Pooled Analysis on Bispecific Antibody-Related Toxicities in Multiple Myeloma

Background: Multiple myeloma (MM) is a hematologic malignancy caused by the uncontrolled proliferation of malignant plasma cells in the bone marrow. Bispecific antibodies (BsAbs) are a new novel class of drugs currently assessed in the setting of relapsed/refractory MM (RRMM), with impressive outcomes. BsAbs are designed to direct against specific antigenic epitopes on the surface of malignant plasma cells, with two main categories: B-cell maturation antigen (BCMA) or other (non-BCMA) antigens which include G-protein coupled receptor family C group 5 member D (GPRC5D) and Fc Receptor-Like 5 (FcRH5).

Methods: We conducted a pooled analysis of the available literature on BsAbs reported in the form of abstract or full peer-reviewed publications, published until June 2023, using PubMed, Scopus, Google Scholar and Embase databases. BsAbs were classified into two groups: BCMA and non-BCMA-directed agents. Studies on BsAbs used in combination with other plasma-cell directed agents, and studies reporting outcomes of patients who had prior exposure of other BsAbs were excluded. BsAb included in our study were the following: Teclistamab, Elranatamab, REGN-5458, AMG420, AMG701, CC-93269, TNB-383B, Linvoseltamab, Talquetamab, and Cevostamab. We collected safety data including cytokine release syndrome (CRS), neurotoxicity, infections rates and hematologic toxicities. We used T-test statistics to determine significance (p-value<0.05) and comparisons between the BCMA and non-BCMA groups.

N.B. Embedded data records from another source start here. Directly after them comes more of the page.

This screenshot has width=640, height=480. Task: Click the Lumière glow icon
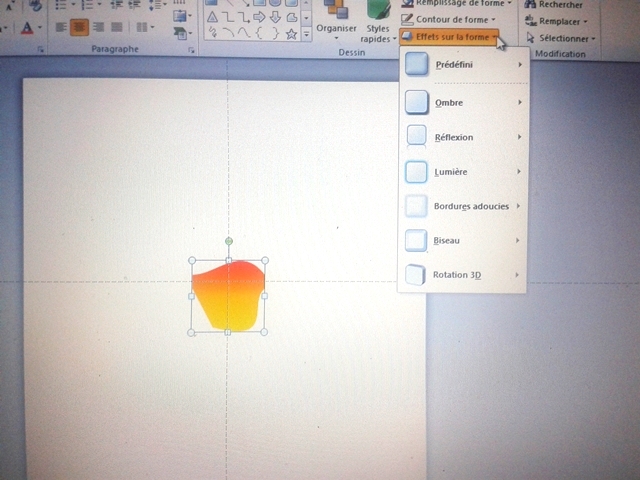[x=417, y=172]
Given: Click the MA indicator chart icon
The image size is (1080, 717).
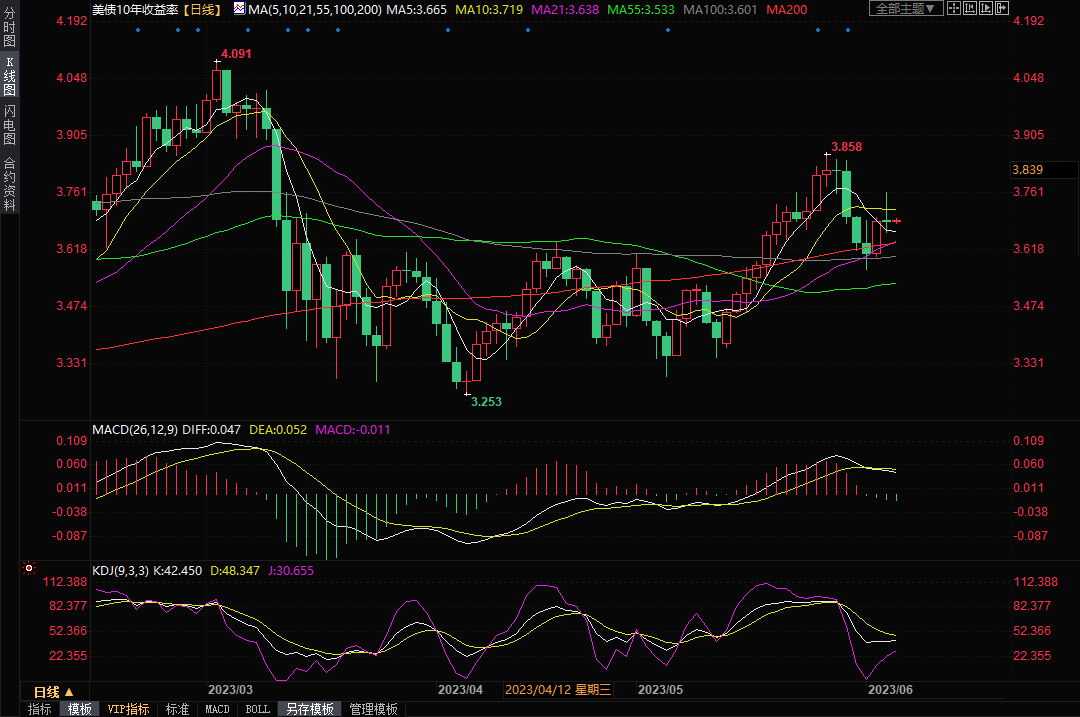Looking at the screenshot, I should coord(239,8).
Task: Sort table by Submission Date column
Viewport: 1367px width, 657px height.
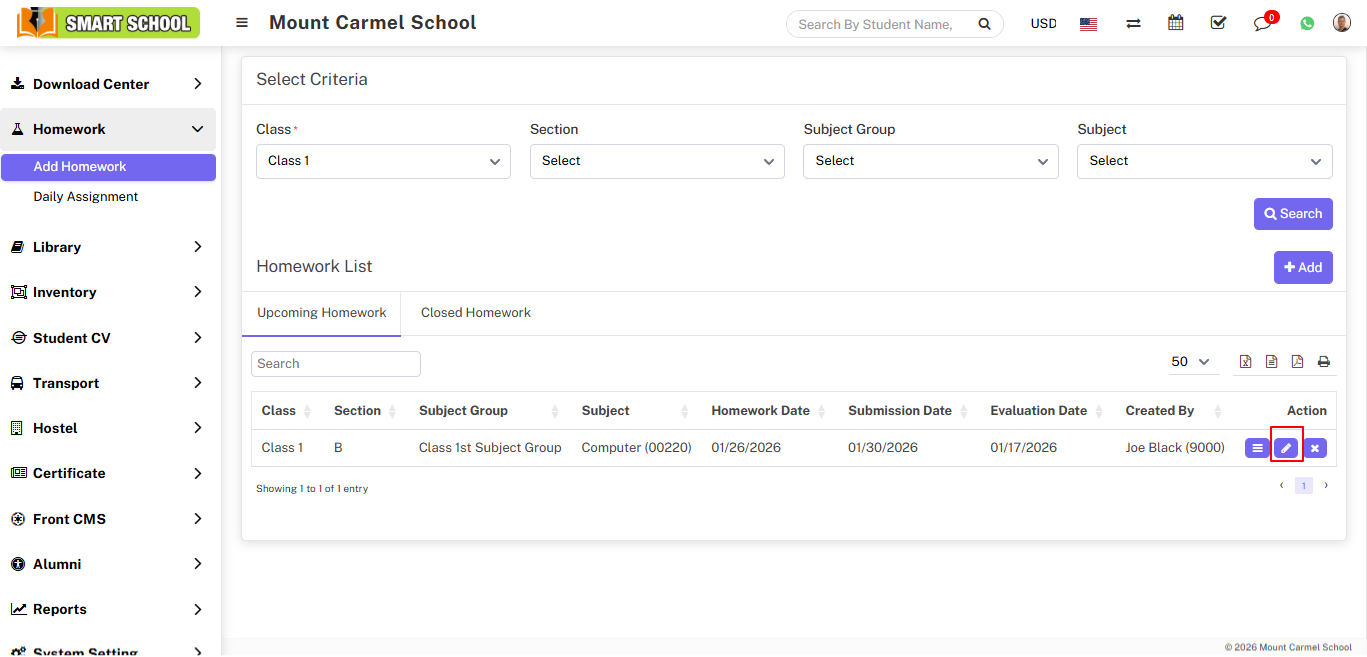Action: click(900, 411)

Results: A total of 1926 patients with RRMM treated with BsAbs were included in this analysis. Among them, 1288 (66.7%) received a BCMA-directed BsAbs, while 638 (33.1%) received a non-BCMA-directed bsAb. Patient baseline characteristics including prior lines of therapy (LOT), and refractoriness status were comparable between the two groups. The median age of the entire cohort was 63 years and had a median of 5 prior LOT. Median follow-up duration was 5.35 and 5.6 months for the patients treated with BCMA agents and non-BCMA agents, respectively. CRS was reported in 59.6% of all patients, infections in 50%, neutropenia in 41.86%, anemia in 37.32%, and lymphopenia in 36.41%. For grade 3-4 adverse events (AEs), the percentages were as follows: CRS 22.9%, infections 21.46%, neutropenia 38.12%, and anemia 25.37%. Non-BCMA-targeting BsAbs showed no significant difference in all grade and type hematologic toxicities (neutropenia, anemia, lymphopenia, leukopenia, and thrombocytopenia combined) compared to BCMA-targeting BsAbs (p=0.57). However, a significant difference was observed when comparing BCMA-targeting to non-BCMA-targeting BsAbs in terms of combined grade 3-4 hematologic toxicity (p=0.0002). In addition, the group of patients who received BCMA-targeting BsAbs had significantly worse hypogammaglobulinemia compared to patients treated with non-BCMA BsAbs (p=0.006). The overall CRS rate (all grades) was significantly higher in non-BCMA BsAbs (p<0.0001), however, both groups experienced similar grade 3-4 CRS rates. Neurotoxicity rates were also similar between the two groups (p=0.067).

Conclusion: The use of BsAbs in MM has demonstrated remarkable efficacy; however, these have been linked to a unique adverse event profile. Our results showed that non-BCMA bsAb were associated less hematotoxicity (combined grade 3-4 events and hypogammaglobulinemia), whereas BCMA bsAb were associated with less CRS rates. This is important information for treatment selection and mitigation strategy development aiming to optimize patient outcomes.